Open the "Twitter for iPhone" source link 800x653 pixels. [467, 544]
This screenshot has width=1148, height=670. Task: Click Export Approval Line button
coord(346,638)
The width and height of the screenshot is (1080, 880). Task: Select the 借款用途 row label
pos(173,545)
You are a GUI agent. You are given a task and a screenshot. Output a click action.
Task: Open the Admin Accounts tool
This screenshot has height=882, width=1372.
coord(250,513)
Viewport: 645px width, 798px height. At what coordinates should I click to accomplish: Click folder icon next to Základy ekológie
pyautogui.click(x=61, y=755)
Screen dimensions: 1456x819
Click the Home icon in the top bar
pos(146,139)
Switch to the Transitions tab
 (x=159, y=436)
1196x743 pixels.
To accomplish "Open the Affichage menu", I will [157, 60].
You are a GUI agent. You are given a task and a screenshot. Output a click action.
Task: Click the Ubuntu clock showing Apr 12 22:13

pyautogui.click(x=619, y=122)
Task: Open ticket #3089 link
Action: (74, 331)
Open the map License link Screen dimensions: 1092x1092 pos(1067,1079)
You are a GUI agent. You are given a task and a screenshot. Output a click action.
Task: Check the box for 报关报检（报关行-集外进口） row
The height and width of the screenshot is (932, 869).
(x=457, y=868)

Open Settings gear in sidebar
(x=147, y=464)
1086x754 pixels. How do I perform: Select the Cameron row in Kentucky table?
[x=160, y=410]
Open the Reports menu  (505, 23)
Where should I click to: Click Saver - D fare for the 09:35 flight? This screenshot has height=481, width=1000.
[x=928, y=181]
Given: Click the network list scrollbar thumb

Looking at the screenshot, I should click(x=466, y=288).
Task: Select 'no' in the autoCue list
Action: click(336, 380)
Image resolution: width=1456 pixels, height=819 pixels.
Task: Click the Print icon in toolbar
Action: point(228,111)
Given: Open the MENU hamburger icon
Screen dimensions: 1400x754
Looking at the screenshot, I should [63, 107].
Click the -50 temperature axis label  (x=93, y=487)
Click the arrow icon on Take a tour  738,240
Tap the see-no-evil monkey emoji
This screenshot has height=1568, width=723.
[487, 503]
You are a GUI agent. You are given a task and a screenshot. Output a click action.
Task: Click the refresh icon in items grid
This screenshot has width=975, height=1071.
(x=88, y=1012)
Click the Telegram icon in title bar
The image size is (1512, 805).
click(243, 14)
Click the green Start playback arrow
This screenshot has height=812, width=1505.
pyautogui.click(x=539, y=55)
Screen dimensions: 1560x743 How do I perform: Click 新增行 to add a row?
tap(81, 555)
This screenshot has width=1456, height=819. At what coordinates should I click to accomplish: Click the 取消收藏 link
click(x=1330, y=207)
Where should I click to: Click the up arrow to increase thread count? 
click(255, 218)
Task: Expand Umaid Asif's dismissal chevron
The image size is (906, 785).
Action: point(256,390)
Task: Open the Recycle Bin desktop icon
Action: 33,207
####################
Reproduce every one of the records above verbatim, keeping each line unchanged and in its original order.

Task solution:
Open the "Twitter for iPhone" source link 800x653 pixels. [467, 544]
This screenshot has width=1148, height=670. Task: Click Export Approval Line button
coord(346,638)
The width and height of the screenshot is (1080, 880). Task: Select the 借款用途 row label
pos(173,545)
You are a GUI agent. You are given a task and a screenshot. Output a click action.
Task: Open the Admin Accounts tool
This screenshot has height=882, width=1372.
coord(250,513)
Viewport: 645px width, 798px height. At what coordinates should I click to accomplish: Click folder icon next to Základy ekológie
pyautogui.click(x=61, y=755)
Screen dimensions: 1456x819
Click the Home icon in the top bar
pos(146,139)
Switch to the Transitions tab
 (x=159, y=436)
1196x743 pixels.
To accomplish "Open the Affichage menu", I will [157, 60].
You are a GUI agent. You are given a task and a screenshot. Output a click action.
Task: Click the Ubuntu clock showing Apr 12 22:13

pyautogui.click(x=619, y=122)
Task: Open ticket #3089 link
Action: (74, 331)
Open the map License link Screen dimensions: 1092x1092 pos(1067,1079)
You are a GUI agent. You are given a task and a screenshot. Output a click action.
Task: Check the box for 报关报检（报关行-集外进口） row
The height and width of the screenshot is (932, 869).
(x=457, y=868)

Open Settings gear in sidebar
(x=147, y=464)
1086x754 pixels. How do I perform: Select the Cameron row in Kentucky table?
[x=160, y=410]
Open the Reports menu  (505, 23)
Where should I click to: Click Saver - D fare for the 09:35 flight? This screenshot has height=481, width=1000.
[x=928, y=181]
Given: Click the network list scrollbar thumb

Looking at the screenshot, I should click(x=466, y=288).
Task: Select 'no' in the autoCue list
Action: click(336, 380)
Image resolution: width=1456 pixels, height=819 pixels.
Task: Click the Print icon in toolbar
Action: point(228,111)
Given: Open the MENU hamburger icon
Screen dimensions: 1400x754
Looking at the screenshot, I should [63, 107].
Click the -50 temperature axis label  (x=93, y=487)
Click the arrow icon on Take a tour  738,240
Tap the see-no-evil monkey emoji
This screenshot has height=1568, width=723.
[487, 503]
You are a GUI agent. You are given a task and a screenshot. Output a click action.
Task: Click the refresh icon in items grid
This screenshot has width=975, height=1071.
(x=88, y=1012)
Click the Telegram icon in title bar
The image size is (1512, 805).
click(243, 14)
Click the green Start playback arrow
This screenshot has height=812, width=1505.
pyautogui.click(x=539, y=55)
Screen dimensions: 1560x743 How do I perform: Click 新增行 to add a row?
tap(81, 555)
This screenshot has width=1456, height=819. At what coordinates should I click to accomplish: Click the 取消收藏 link
click(x=1330, y=207)
Where should I click to: Click the up arrow to increase thread count? 
click(255, 218)
Task: Expand Umaid Asif's dismissal chevron
The image size is (906, 785).
Action: point(256,390)
Task: Open the Recycle Bin desktop icon
Action: 33,207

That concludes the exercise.